§ Task:
Using the listing below, copy every line that mentions "button".

===== Record set

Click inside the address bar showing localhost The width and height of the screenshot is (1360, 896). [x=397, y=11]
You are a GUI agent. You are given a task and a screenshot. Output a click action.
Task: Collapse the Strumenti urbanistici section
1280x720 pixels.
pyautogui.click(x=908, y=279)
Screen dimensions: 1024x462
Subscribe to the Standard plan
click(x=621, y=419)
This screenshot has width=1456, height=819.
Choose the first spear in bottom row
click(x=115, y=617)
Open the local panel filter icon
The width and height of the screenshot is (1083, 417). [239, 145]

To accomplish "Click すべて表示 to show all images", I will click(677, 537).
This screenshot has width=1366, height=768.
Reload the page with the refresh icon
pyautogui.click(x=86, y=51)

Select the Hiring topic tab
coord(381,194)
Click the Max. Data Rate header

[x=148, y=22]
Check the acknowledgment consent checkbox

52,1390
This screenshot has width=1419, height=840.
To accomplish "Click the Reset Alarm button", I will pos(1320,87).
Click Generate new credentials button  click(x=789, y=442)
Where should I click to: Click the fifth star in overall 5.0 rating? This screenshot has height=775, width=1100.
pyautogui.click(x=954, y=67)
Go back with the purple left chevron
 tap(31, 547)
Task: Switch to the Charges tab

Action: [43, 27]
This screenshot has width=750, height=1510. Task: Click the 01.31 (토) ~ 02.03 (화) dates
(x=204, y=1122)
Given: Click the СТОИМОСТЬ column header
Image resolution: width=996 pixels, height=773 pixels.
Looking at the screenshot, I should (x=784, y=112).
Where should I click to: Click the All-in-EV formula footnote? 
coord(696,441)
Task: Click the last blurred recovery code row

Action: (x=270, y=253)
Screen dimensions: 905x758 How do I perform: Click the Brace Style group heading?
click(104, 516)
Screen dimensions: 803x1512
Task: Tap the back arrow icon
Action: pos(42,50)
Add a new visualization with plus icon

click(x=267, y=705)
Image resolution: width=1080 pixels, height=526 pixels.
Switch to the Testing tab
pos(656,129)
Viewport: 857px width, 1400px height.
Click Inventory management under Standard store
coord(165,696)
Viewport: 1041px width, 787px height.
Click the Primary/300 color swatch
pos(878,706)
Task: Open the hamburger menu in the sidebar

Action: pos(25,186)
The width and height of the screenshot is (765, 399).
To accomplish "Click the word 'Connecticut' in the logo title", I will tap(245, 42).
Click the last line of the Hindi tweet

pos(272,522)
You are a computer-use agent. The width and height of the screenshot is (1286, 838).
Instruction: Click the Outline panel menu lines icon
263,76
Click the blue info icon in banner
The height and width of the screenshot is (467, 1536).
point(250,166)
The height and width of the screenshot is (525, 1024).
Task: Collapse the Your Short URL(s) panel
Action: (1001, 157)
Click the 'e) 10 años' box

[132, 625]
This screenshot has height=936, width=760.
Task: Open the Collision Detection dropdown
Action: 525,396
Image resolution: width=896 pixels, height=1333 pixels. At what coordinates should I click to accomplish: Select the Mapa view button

==========

§ Written answer:
To accomplish "Click the Reset Alarm button", I will pos(1320,87).
Click Generate new credentials button  click(x=789, y=442)
Image resolution: width=896 pixels, height=1333 pixels. At what coordinates should I click to accomplish: Select the Mapa view button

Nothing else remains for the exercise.